*Dados fornecidos*.
^^^^
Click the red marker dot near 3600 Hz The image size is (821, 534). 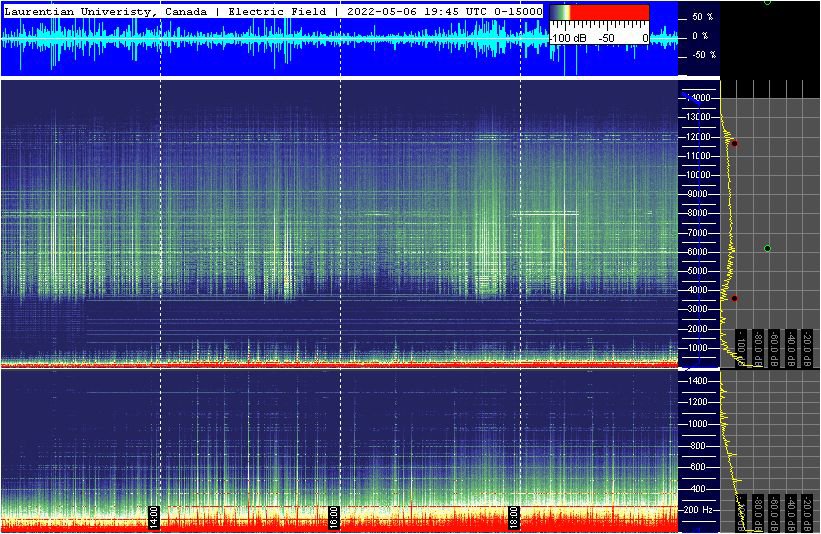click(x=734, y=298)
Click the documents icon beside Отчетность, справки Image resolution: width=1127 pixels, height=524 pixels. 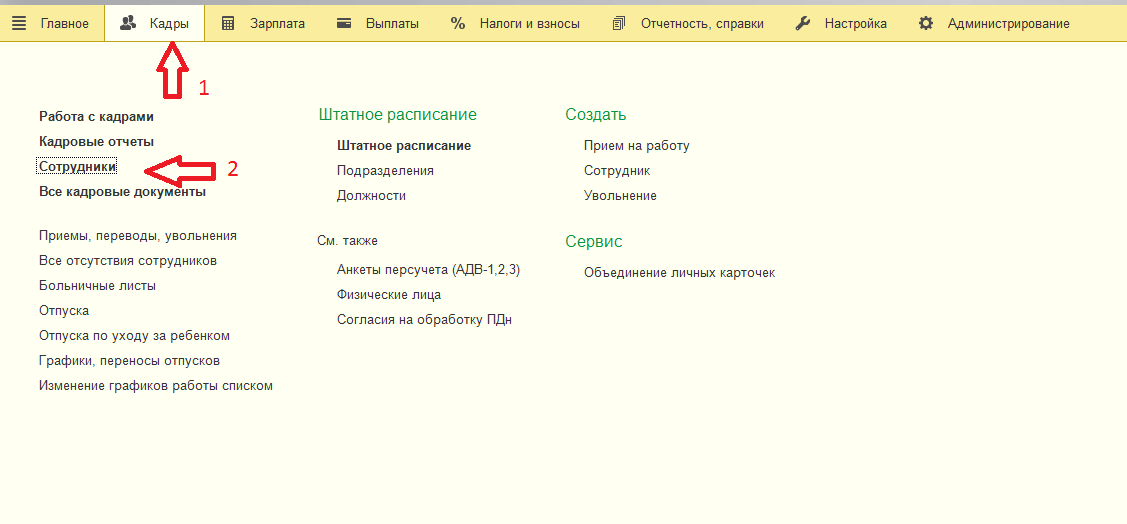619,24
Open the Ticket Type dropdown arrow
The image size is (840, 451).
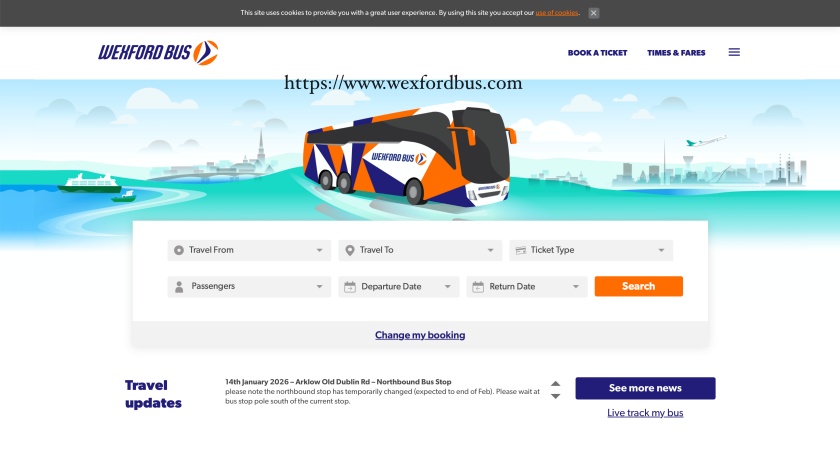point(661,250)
^^^^
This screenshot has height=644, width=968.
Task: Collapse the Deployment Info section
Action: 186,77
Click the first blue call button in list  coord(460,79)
^^^^
*Tarefa*.
Reescreva os dados, começando pela linha que contém "Open the Ticket Type dropdown arrow" e terminando na linha que contém "point(661,250)", com "Ticket Type" substituído por "Priority" e todo o resto inalterado. Não inclua as imagens na resposta.

*Solução escrita*.
Open the Priority dropdown arrow
The image size is (840, 451).
point(661,250)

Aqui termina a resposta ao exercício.